M. Jean Glavany a souligné que l'agriculture ne représentait que 5 % des échanges en cause à l'OMC mais qu'elle constituait un point de blocage en raison de son caractère politique très sensible, tant pour les pays les plus pauvres qui sont surtout des pays ruraux, que pour les pays les plus riches qui sont ceux qui subventionnent le plus leur agriculture. Il a estimé à cet égard que l'Europe ne devait pas avoir mauvaise conscience car la politique agricole commune était transparente vis-à-vis des Etats membres et des pays tiers et que l'évolution des aides y était programmée sur plusieurs années. Il a souligné que la situation n'était pas la même aux Etats-Unis où les aides agricoles étaient soumises à de profondes variations erratiques, notamment pour des raisons électorales. Il a donc estimé qu'il était difficile de mettre en regard dans les négociations internationales des subventions programmées et d'autres qui ne le sont pas et a souligné que le marché agricole européen était infiniment plus ouvert aux produits des pays pauvres, que le Canada, les Etats-Unis, la Nouvelle-Zélande, l'Australie et le Brésil réunis. Il a relevé également que certains secteurs étaient plus aidés que d'autres par la PAC, certains ne l'étant pas du tout, et que certaines aides ne perturbaient pas le libre jeu du marché. Il a rappelé que la Commission européenne devait arriver à une position commune alors que l'agriculture n'était pas un secteur indifférencié pour les Etats membres, certains par exemple s'intéressant davantage à la filière « fruits et légumes ». Il a demandé à la Ministre si un certain conservatisme français en matière de politique agricole commune n'avait pas contribué à rendre les aides de la PAC moins légitimes et à fragiliser la position française.

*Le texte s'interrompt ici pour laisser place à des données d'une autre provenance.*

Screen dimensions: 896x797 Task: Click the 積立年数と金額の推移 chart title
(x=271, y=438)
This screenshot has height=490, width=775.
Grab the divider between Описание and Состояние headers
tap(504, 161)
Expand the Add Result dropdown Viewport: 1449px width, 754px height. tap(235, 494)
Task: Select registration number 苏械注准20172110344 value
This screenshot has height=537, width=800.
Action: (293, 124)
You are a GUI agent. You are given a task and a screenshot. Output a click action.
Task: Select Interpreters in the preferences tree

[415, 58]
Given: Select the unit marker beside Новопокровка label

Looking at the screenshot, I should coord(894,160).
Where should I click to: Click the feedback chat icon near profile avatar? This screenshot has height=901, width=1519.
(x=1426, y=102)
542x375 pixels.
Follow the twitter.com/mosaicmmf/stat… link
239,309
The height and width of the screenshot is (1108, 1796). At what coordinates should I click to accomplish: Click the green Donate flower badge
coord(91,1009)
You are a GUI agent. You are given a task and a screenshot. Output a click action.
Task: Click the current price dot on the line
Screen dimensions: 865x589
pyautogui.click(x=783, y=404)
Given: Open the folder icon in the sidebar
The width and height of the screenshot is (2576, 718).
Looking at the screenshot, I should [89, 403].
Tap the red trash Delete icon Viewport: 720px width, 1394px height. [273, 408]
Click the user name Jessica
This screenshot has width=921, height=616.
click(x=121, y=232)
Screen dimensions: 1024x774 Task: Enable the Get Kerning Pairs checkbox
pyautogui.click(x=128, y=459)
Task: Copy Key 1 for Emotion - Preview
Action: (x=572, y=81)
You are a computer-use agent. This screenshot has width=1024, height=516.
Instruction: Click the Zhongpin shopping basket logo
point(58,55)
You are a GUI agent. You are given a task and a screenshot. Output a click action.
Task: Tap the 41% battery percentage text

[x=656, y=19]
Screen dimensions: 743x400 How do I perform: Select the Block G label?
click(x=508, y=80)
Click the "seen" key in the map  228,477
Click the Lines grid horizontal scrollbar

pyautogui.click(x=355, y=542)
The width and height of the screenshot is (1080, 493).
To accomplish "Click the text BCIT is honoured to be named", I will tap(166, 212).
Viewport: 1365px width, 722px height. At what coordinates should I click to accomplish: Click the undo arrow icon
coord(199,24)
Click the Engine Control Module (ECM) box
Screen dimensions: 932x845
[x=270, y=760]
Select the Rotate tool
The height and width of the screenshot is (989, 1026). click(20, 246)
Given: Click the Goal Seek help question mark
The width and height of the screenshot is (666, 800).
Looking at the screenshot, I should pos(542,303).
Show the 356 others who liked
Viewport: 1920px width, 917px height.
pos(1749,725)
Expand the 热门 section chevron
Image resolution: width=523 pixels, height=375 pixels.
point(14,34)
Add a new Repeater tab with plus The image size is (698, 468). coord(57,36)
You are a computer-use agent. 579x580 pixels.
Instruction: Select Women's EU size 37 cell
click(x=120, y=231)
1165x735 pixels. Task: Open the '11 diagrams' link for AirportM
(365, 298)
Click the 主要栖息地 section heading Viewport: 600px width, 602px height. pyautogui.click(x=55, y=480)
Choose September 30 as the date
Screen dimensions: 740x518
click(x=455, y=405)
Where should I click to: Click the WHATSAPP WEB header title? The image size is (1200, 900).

M. Léonce Deprez a demandé s'il apparaissait dans les négociations que la législation du travail qui s'imposerait serait celle du pays d'accueil.

La Ministre a répondu que la légitimité de la PAC serait mieux défendue si l'on s'efforçait de communiquer sur l'ouverture de ce marché aux exportations des pays les moins avancés. Elle a estimé que l'abaissement des tarifs douaniers bénéficierait d'abord à des pays comme l'Australie, le Brésil ou l'Argentine et non aux pays les moins avancés, dont les tarifs préférentiels seraient par là même érodés. La perception d'un manque de légitimité de la PAC était aussi imputable à la presse britannique, qui n'était pas contrebalancée par une communication suffisante sur la générosité de la politique d'ouverture aux pays les moins avancés, notamment par l'acceptation de produits à taux zéro. Elle a rappelé par ailleurs que le tarif moyen industriel de l'Union se situait actuellement à 4 %, ce qui en fait un marché grand ouvert à la mondialisation. En réponse à M. Léonce Deprez, elle a indiqué qu'il fallait distinguer le projet de directive communautaire sur les services du mode 4 du pilier « services » de l'OMC, relatif à la circulation des personnes qui prévoit explicitement l'application du droit du travail du pays d'accueil dans le cadre de l'exécution d'une prestation de services.

Le Président Edouard Balladur a remercié la Ministre pour son intervention devant les deux commissions et a salué sa parfaite connaissance du dossier dont elle a la charge, la mondialisation de l'économie ayant rendu particulièrement complexes les négociations commerciales internationales. Il lui a présenté tous ses vœux de réussite pour la poursuite des négociations à Hong Kong.